— DESCRIPTION OF THE TASK —
When you answer, restate the entries below without altering anything.

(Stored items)
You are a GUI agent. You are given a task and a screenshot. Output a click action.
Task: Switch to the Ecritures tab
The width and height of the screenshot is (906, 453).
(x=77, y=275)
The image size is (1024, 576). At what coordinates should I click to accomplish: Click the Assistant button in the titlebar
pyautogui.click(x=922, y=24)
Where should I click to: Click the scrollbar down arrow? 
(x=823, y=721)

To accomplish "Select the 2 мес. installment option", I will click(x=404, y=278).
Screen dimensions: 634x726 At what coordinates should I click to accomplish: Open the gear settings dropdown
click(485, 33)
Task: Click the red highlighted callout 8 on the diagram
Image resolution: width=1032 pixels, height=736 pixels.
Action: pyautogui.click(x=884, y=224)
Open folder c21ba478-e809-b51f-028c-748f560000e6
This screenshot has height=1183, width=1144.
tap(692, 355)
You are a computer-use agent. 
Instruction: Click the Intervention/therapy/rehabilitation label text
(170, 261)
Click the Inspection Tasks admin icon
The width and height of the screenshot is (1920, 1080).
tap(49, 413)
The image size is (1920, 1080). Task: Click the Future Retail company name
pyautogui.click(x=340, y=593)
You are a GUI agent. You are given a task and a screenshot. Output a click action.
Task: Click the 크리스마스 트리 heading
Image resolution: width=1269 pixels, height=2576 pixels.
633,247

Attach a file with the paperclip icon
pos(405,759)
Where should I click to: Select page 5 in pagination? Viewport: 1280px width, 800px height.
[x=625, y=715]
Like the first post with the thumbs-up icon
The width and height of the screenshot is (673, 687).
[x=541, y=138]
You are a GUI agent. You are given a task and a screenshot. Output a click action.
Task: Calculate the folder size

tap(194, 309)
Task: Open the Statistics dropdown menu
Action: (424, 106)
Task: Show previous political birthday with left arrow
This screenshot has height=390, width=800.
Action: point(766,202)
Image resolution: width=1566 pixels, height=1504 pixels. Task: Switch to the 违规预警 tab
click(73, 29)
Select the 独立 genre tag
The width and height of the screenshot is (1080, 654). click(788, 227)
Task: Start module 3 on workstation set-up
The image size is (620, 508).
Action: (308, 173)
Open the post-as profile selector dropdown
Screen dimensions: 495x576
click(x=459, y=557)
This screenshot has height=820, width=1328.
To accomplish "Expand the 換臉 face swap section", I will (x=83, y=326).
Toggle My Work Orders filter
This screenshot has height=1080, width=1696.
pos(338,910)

— RESULT OF THIS TASK —
You are a GUI agent. You are given a task and a screenshot. Output a click action.
Task: Switch to the Ecritures tab
The width and height of the screenshot is (906, 453).
(x=77, y=275)
The image size is (1024, 576). At what coordinates should I click to accomplish: Click the Assistant button in the titlebar
pyautogui.click(x=922, y=24)
Where should I click to: Click the scrollbar down arrow? 
(x=823, y=721)

To accomplish "Select the 2 мес. installment option", I will click(x=404, y=278).
Screen dimensions: 634x726 At what coordinates should I click to accomplish: Open the gear settings dropdown
click(485, 33)
Task: Click the red highlighted callout 8 on the diagram
Image resolution: width=1032 pixels, height=736 pixels.
Action: pyautogui.click(x=884, y=224)
Open folder c21ba478-e809-b51f-028c-748f560000e6
This screenshot has height=1183, width=1144.
tap(692, 355)
You are a computer-use agent. 
Instruction: Click the Intervention/therapy/rehabilitation label text
(170, 261)
Click the Inspection Tasks admin icon
The width and height of the screenshot is (1920, 1080).
tap(49, 413)
The image size is (1920, 1080). Task: Click the Future Retail company name
pyautogui.click(x=340, y=593)
You are a GUI agent. You are given a task and a screenshot. Output a click action.
Task: Click the 크리스마스 트리 heading
Image resolution: width=1269 pixels, height=2576 pixels.
633,247

Attach a file with the paperclip icon
pos(405,759)
Where should I click to: Select page 5 in pagination? Viewport: 1280px width, 800px height.
[x=625, y=715]
Like the first post with the thumbs-up icon
The width and height of the screenshot is (673, 687).
[x=541, y=138]
You are a GUI agent. You are given a task and a screenshot. Output a click action.
Task: Calculate the folder size

tap(194, 309)
Task: Open the Statistics dropdown menu
Action: (424, 106)
Task: Show previous political birthday with left arrow
This screenshot has height=390, width=800.
Action: point(766,202)
Image resolution: width=1566 pixels, height=1504 pixels. Task: Switch to the 违规预警 tab
click(73, 29)
Select the 独立 genre tag
The width and height of the screenshot is (1080, 654). click(788, 227)
Task: Start module 3 on workstation set-up
The image size is (620, 508).
Action: (308, 173)
Open the post-as profile selector dropdown
Screen dimensions: 495x576
click(x=459, y=557)
This screenshot has height=820, width=1328.
To accomplish "Expand the 換臉 face swap section", I will (x=83, y=326).
Toggle My Work Orders filter
This screenshot has height=1080, width=1696.
pos(338,910)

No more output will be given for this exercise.